The School for Good and Evil
To a degree, The School for Good and Evil is to fantasy what Cabin in the Woods was to horror: a very postmodern attempt to deconstruct a genre, lay its mechanisms bare, and glue the parts back together to create something that is both of its kind and about it. Cabin in the Woods had a wit and a razor sharp screenplay going for it, but had the drawback of not being scary enough. Paul Feig’s The School for Good and Evil has a loose, stuffy script pulling it into the blackhole of mediocrity, while suffering from being too scary for the function it otherwise may have fulfilled – to occupy the kids for 150 minutes.
Based on the first of Soman Chainani’s six fantasy novels, the film’s titular school is an ancient institution founded by brothers Rhian and Rafal (both played by Kit Young), whose purpose is to train its students to embody the necessary characteristics of fairytale heroes and villains. An opening battle sequence between the two brothers for control of the entirety of the school’s magic sets the tone for brash spectacle brought to life with poorly executed CGI (no doubt another criminally overworked VFX department) that characterises the production. It also introduces the duality at the heart of most epic fantasy tales. This time, however, it’s presented in unabashed, metaphysical postmodernity.
Cut to fairytale village Gavaldon, on the kind of set where you’d expect to see Andy Millman preparing for an altercation with Warwick Davies – so much so, in fact, that one begins to wonder if the artifice is part of the movie’s thematic idiosyncrasy. Here are best friends Sophie (Sophia Anne Caruso) and Agatha (Sofia Wylie) – at first glance, polar opposites – who hate their town for different reasons: Sophie is obsessed with the virtue of fairytale heroes and heroines, longing to transcend to a higher plane of celestial glamour, while Agatha is ostracised by Gavaldon’s locals, who accuse her and her mother of witchcraft. When Sophie learns of the school, she begins to write letters in the hope of being granted admittance. In a twist of fate, she and Agatha end up being flown there by a giant bird. In what seems like an administrative error, however, Sophie is dropped into the school for evil, and Agatha into its counterpart.
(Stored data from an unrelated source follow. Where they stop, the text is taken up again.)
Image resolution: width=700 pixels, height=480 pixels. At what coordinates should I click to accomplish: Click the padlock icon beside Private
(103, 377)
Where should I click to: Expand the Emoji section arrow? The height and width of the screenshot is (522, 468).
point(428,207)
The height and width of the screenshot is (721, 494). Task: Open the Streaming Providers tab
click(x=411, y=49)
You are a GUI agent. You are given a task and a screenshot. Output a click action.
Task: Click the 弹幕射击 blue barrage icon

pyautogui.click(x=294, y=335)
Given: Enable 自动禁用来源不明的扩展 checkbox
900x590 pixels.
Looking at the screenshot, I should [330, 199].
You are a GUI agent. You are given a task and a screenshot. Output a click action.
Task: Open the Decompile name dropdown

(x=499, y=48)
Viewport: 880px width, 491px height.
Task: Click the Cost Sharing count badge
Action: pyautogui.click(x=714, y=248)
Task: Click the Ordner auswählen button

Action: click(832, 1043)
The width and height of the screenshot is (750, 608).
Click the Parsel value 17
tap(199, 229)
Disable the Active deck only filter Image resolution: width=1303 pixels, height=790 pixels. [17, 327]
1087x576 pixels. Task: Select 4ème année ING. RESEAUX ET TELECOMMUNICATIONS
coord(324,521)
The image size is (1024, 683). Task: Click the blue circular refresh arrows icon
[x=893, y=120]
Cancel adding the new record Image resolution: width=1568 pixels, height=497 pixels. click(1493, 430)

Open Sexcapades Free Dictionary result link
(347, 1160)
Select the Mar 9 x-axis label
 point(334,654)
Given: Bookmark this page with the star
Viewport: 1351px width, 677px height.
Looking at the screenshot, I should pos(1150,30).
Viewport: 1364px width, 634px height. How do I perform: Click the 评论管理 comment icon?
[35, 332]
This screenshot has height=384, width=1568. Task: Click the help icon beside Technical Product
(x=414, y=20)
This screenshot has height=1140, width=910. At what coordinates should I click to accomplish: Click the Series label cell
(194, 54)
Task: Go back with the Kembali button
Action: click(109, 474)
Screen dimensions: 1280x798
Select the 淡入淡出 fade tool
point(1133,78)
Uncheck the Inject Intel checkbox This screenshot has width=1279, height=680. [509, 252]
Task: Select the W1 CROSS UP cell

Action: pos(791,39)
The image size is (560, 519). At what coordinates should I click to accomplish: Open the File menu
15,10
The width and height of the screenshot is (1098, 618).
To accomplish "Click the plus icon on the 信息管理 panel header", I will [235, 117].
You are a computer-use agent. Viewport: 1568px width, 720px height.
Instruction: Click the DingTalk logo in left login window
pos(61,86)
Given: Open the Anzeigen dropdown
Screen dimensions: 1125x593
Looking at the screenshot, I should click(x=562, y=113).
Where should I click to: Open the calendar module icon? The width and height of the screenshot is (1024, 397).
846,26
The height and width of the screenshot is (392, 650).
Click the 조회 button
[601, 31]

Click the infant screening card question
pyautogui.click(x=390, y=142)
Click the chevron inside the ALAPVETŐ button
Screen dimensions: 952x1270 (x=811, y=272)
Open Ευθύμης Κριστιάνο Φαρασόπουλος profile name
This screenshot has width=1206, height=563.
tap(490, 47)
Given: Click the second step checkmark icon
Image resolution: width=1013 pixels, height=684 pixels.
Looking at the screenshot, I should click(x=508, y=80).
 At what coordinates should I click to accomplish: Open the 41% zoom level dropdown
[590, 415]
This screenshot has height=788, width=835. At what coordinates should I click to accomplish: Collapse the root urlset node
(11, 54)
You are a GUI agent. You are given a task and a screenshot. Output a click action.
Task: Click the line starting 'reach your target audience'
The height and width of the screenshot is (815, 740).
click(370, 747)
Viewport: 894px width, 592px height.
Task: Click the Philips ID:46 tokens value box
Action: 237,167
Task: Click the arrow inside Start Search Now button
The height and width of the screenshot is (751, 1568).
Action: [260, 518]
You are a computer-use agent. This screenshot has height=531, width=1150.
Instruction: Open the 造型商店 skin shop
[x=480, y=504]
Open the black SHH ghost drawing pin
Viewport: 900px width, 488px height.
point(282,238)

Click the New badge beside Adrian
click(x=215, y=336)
After rattling around from location to location like a kind of fantasy genre The Gray Man, the film settles into the milieu of the grandiose school, morphing from the cottagey quaintness of Gavaldon to an angsty high-school teen flick, where the sweeping fantasy score of Theodore Shapiro makes way for the disquieting drawl of Billie Eilish.
It’s not without its bursts of energy (underused Peter Serafinowicz gives a standout performance as Yuba, the school’s wood survival expert, a gnome with a charming enthusiasm for his work), but it never quite settles on what it wants to be. Is it a child-friendly warning against dividing people into arbitrary camps? Is it a high-school romcom for teenagers, in the mould of Ten Things I Hate About You? Or is it a satirical deconstruction of fantasy clichés that works best for those who grew up with Harry Potter and Lord of the Rings? These are questions The School for Good and Evil never gets to grips with, with tonal strands that seem to be competing against each other, rather than forming a cohesive storytelling unit.
This is one of the reasons the film feels irredeemably overstuffed, erratically paced, and, at two and a half hours, criminally overlong. Fear not, though, as just before the credits roll, viewers are promised that this is not the end – only the beginning. At least they have five more chances to get it right.
Matthew McMillan
The School for Good and Evil is released on Netflix on 19th October 2022.